— TASK ITEM —
Restate word for word the lines from the one bearing "Viewport: 667px width, 476px height." through the end of the entries below, and leave every picture out.

-- INFORMATION SHOWN follows --

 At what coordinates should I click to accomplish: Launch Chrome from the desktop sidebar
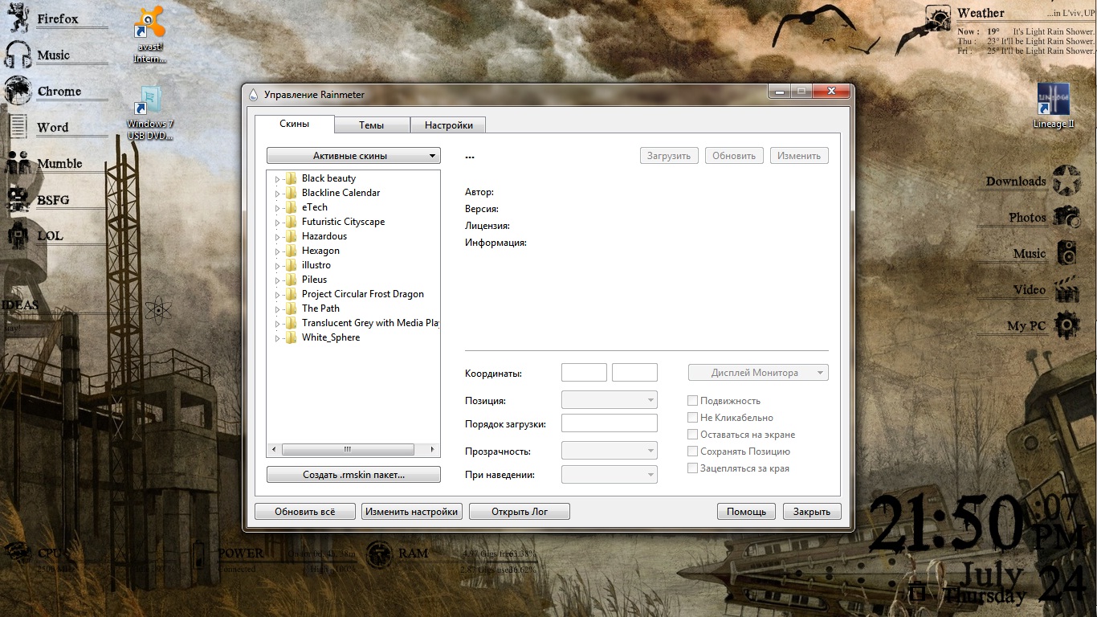[18, 92]
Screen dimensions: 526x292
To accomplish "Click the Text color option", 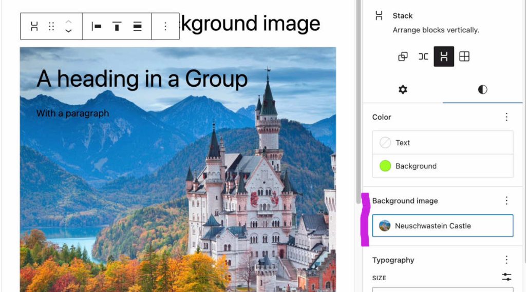I will 443,143.
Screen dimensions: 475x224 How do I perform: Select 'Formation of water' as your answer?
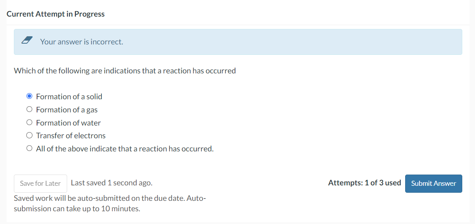point(29,122)
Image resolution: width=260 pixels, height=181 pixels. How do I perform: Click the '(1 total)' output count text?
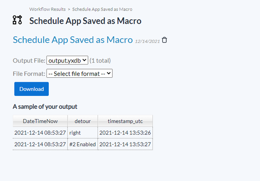click(100, 60)
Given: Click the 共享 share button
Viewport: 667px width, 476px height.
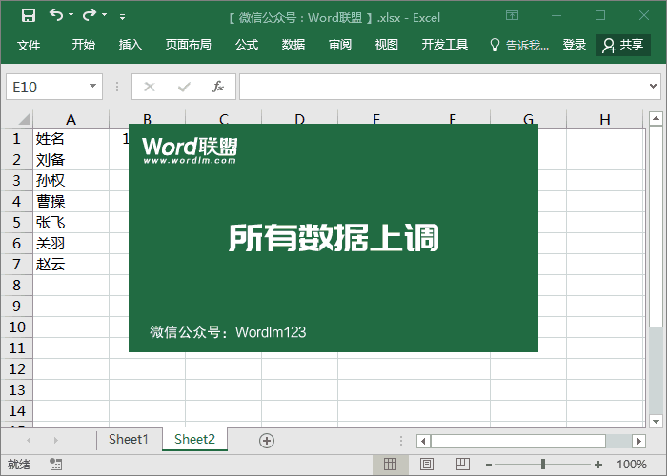Looking at the screenshot, I should click(x=623, y=45).
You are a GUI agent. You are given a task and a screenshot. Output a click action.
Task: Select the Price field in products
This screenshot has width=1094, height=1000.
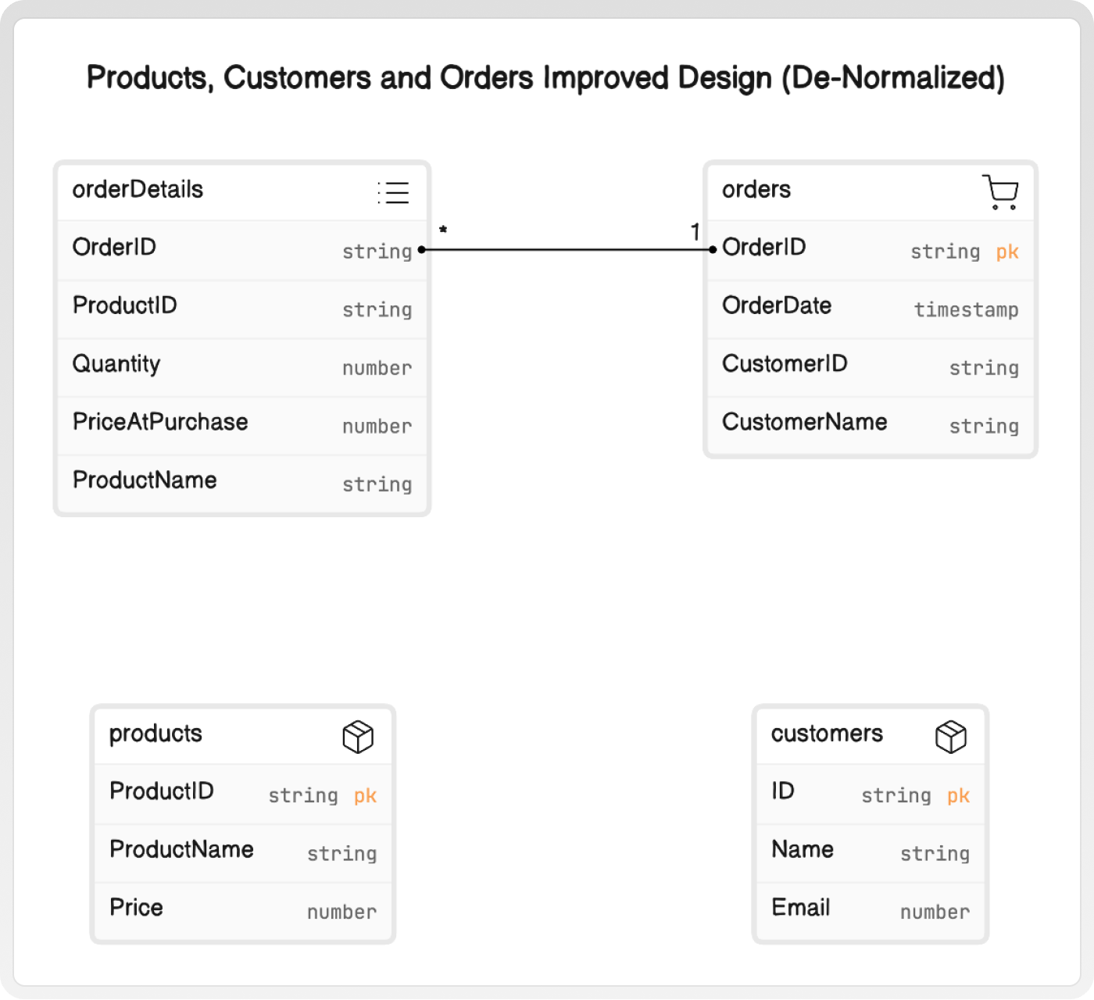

-- INFORMATION SHOWN concluded --

— RESPONSE TO THE TASK —
Viewport: 667px width, 476px height.
Looking at the screenshot, I should click(x=623, y=45).
You are a GUI agent. You are given a task and a screenshot. Output a click action.
Task: Select the Price field in products
This screenshot has width=1094, height=1000.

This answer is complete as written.